Task directions:
Set down, word for word, the part of the sleep-training comments that begins at the words "I felt so bad" and stops after "became a father.".

Reading text:
I felt so bad for that kid. I thought they were terrible parents. That kid would scream and cry for hours a night. The record was close to seven hours with only minor interuptions, even babies take a break once in a while.

Then, I became a father.

My kid set world records. I set world sleep deprivation records.
 
@ashmarie Depending on who you talk to some would consider this child abuse / neglect already. When sleep training and the child does not calm down on it's own it's recommend to soothe the child after 10-15 minutes and give it another go. It's usually parents who are overburdened with raising a kid trying to force their offspring to sleep alone and in their own beds. There are situations where parents might be on their absolute limits and just need a break... still ... several hours seems rough. Children develop on a spectrum and while some babies and toddlers are fine sleeping alone early on, other kids can't until they are 4-5 years old because they respond to being lonely stronger... these "spirited kids" are harder to raise and in previous generations one would just try to harden them with punitive methods... none of which modern approaches recommend to do, to raise mentally healthy children.

[Saved data entries]
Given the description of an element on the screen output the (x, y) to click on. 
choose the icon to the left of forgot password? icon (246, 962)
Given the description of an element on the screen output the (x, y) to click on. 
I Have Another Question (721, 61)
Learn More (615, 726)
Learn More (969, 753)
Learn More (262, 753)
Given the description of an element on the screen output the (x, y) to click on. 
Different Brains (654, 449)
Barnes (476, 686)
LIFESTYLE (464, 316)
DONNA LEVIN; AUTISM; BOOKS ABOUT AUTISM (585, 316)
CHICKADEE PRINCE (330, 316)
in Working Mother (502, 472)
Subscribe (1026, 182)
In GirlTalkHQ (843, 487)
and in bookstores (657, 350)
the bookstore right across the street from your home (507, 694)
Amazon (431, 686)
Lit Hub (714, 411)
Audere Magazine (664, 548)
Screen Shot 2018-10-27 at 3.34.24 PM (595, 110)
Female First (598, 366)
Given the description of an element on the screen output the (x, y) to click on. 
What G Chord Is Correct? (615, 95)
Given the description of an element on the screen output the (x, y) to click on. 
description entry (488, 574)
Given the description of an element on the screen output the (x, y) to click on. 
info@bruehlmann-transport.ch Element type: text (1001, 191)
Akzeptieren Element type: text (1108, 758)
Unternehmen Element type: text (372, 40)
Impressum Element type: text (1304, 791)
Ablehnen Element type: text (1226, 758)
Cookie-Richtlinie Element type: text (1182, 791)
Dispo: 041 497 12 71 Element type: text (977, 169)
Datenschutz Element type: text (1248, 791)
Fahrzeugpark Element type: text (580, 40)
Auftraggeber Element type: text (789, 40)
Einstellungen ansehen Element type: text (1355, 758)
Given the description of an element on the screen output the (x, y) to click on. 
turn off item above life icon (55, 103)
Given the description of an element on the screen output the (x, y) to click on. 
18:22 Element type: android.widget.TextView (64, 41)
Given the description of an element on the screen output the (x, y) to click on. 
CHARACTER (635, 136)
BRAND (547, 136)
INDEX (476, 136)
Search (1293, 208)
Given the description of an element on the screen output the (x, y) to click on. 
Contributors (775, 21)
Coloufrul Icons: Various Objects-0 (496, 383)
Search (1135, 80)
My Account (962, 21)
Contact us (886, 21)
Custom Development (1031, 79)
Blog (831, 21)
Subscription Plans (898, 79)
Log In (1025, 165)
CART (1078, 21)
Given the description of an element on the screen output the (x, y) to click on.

Response to this exercise:
I felt so bad for that kid. I thought they were terrible parents. That kid would scream and cry for hours a night. The record was close to seven hours with only minor interuptions, even babies take a break once in a while.

Then, I became a father.